# YOUR GOAL:
Set down the lines of the listing below unchanged, from the line containing "Task: Show the hidden Ring001 object" through the line containing "will [302, 189].", both included, and nothing else.

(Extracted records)
----
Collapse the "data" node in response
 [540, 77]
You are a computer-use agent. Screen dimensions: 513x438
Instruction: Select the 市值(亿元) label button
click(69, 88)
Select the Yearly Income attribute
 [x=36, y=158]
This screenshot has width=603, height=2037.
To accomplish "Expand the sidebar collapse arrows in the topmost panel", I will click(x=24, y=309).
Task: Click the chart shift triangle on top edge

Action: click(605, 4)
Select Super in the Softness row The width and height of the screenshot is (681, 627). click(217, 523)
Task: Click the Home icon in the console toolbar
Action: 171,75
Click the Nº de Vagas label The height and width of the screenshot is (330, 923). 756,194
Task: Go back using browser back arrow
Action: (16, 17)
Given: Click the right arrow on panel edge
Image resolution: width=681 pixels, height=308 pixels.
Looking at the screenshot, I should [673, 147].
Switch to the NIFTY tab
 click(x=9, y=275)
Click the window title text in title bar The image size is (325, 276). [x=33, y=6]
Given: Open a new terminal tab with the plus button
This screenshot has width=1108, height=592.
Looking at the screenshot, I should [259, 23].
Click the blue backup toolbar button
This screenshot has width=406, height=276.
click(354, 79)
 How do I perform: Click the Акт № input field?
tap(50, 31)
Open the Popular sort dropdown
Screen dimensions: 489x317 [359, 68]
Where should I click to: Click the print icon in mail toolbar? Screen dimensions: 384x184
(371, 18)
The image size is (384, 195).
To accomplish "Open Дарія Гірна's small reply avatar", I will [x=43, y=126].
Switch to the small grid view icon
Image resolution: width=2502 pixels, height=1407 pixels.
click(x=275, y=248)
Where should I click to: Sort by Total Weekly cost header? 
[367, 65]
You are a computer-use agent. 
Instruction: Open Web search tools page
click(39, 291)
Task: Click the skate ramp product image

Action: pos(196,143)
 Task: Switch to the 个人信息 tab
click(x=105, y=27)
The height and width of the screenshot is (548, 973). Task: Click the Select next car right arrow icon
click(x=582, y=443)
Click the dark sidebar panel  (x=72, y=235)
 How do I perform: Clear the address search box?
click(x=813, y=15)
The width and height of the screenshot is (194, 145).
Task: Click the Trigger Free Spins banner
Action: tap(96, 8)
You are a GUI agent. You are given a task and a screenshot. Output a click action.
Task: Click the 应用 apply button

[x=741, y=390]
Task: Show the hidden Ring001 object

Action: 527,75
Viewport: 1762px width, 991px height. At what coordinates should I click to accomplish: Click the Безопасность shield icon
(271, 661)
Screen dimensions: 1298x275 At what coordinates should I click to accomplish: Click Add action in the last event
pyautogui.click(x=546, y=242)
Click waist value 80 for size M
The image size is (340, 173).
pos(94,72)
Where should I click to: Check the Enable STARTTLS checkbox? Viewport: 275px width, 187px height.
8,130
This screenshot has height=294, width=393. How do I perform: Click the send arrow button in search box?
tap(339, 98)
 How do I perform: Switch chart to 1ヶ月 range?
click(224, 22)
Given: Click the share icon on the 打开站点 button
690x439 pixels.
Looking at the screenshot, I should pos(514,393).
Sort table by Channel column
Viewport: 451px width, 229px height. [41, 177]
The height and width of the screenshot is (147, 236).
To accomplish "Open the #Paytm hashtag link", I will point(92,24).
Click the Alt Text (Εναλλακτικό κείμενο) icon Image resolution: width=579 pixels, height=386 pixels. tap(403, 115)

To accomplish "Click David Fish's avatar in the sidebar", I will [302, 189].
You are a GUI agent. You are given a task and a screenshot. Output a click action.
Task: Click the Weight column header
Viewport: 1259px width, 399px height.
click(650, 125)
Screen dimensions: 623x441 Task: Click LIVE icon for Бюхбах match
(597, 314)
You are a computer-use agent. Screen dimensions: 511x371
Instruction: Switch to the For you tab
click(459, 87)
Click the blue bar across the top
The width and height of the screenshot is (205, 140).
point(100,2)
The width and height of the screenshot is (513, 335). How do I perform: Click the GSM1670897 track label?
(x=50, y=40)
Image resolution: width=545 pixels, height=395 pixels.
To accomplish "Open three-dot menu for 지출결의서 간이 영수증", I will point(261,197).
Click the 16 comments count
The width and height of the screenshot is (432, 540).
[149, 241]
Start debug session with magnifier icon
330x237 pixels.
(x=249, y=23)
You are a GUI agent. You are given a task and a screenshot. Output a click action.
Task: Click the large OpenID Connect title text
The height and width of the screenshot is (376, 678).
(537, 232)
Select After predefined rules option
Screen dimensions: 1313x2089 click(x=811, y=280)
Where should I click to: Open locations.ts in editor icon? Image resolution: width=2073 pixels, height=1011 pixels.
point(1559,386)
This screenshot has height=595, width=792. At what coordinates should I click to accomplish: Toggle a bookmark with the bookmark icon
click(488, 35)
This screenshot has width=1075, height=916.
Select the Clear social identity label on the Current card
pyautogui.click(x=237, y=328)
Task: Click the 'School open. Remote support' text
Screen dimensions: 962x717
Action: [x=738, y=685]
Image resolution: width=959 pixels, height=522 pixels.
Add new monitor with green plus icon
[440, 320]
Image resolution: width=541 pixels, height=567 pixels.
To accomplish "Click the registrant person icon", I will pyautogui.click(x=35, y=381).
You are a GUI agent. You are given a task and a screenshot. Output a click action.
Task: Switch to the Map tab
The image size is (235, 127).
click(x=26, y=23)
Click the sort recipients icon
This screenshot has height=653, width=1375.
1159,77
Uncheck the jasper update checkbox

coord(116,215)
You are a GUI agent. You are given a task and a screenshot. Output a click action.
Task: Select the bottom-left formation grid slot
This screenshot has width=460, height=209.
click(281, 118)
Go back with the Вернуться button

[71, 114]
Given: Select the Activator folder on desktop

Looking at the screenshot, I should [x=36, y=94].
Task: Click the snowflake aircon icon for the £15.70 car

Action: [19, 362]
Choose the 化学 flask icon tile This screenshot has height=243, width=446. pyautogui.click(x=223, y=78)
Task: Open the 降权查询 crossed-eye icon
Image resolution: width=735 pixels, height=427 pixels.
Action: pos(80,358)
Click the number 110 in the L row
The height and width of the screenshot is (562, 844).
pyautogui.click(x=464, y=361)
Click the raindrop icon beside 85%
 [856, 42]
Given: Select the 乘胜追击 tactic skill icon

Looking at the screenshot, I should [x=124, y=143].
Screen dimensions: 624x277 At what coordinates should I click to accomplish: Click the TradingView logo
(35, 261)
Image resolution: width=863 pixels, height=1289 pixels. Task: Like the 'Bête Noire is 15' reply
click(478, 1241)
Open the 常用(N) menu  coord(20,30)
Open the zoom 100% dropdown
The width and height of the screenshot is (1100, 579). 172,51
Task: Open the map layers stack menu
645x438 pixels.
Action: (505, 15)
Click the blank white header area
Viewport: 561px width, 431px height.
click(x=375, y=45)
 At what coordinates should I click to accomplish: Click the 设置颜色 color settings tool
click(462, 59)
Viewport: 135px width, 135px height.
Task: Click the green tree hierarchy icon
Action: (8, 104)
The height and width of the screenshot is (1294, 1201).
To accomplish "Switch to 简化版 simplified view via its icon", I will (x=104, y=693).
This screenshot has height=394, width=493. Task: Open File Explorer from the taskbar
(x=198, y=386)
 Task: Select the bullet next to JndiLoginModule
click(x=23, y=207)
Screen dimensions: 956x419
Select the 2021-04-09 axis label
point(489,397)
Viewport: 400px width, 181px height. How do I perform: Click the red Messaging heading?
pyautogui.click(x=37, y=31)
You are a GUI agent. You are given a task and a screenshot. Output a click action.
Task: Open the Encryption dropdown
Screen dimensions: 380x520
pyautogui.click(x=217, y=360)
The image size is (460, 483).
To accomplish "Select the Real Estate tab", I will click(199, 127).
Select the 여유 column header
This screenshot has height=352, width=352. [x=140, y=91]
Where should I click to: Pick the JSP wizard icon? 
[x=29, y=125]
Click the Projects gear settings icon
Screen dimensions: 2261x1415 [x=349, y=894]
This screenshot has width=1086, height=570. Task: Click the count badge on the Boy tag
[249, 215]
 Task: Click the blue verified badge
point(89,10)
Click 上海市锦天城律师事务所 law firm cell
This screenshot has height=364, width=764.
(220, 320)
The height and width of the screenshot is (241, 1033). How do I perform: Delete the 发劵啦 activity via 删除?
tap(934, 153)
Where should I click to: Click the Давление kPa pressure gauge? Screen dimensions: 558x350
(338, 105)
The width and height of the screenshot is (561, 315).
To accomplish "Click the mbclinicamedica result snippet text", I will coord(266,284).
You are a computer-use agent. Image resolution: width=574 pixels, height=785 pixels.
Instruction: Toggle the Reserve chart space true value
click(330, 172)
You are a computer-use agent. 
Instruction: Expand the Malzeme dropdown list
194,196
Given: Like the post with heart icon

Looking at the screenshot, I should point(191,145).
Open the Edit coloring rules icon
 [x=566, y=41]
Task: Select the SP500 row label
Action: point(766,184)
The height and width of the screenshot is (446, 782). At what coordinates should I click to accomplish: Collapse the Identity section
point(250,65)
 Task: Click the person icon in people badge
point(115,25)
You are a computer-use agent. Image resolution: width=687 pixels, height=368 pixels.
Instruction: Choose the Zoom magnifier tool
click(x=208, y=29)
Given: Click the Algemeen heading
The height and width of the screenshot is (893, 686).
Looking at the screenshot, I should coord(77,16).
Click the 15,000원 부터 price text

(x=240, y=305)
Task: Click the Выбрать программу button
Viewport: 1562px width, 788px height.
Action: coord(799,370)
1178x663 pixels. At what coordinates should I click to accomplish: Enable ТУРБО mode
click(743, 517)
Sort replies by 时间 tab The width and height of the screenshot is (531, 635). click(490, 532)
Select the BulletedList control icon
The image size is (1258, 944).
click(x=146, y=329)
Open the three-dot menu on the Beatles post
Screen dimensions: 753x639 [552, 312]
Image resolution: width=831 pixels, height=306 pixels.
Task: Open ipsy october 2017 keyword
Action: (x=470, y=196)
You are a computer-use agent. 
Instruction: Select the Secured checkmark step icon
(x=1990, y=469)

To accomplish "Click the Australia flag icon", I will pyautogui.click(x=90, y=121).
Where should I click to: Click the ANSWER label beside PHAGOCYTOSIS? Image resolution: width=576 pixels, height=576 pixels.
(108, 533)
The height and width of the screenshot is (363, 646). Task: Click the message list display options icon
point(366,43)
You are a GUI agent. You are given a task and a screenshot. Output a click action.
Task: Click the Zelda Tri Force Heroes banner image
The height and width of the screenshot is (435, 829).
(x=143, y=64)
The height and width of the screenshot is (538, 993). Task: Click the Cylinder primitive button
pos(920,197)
----
# THE RESPONSE:
Task: Show the hidden Ring001 object

Action: 527,75
Viewport: 1762px width, 991px height. At what coordinates should I click to accomplish: Click the Безопасность shield icon
(271, 661)
Screen dimensions: 1298x275 At what coordinates should I click to accomplish: Click Add action in the last event
pyautogui.click(x=546, y=242)
Click waist value 80 for size M
The image size is (340, 173).
pos(94,72)
Where should I click to: Check the Enable STARTTLS checkbox? Viewport: 275px width, 187px height.
8,130
This screenshot has height=294, width=393. How do I perform: Click the send arrow button in search box?
tap(339, 98)
 How do I perform: Switch chart to 1ヶ月 range?
click(224, 22)
Given: Click the share icon on the 打开站点 button
690x439 pixels.
Looking at the screenshot, I should pos(514,393).
Sort table by Channel column
Viewport: 451px width, 229px height. [41, 177]
The height and width of the screenshot is (147, 236).
To accomplish "Open the #Paytm hashtag link", I will point(92,24).
Click the Alt Text (Εναλλακτικό κείμενο) icon Image resolution: width=579 pixels, height=386 pixels. tap(403, 115)

To accomplish "Click David Fish's avatar in the sidebar", I will [302, 189].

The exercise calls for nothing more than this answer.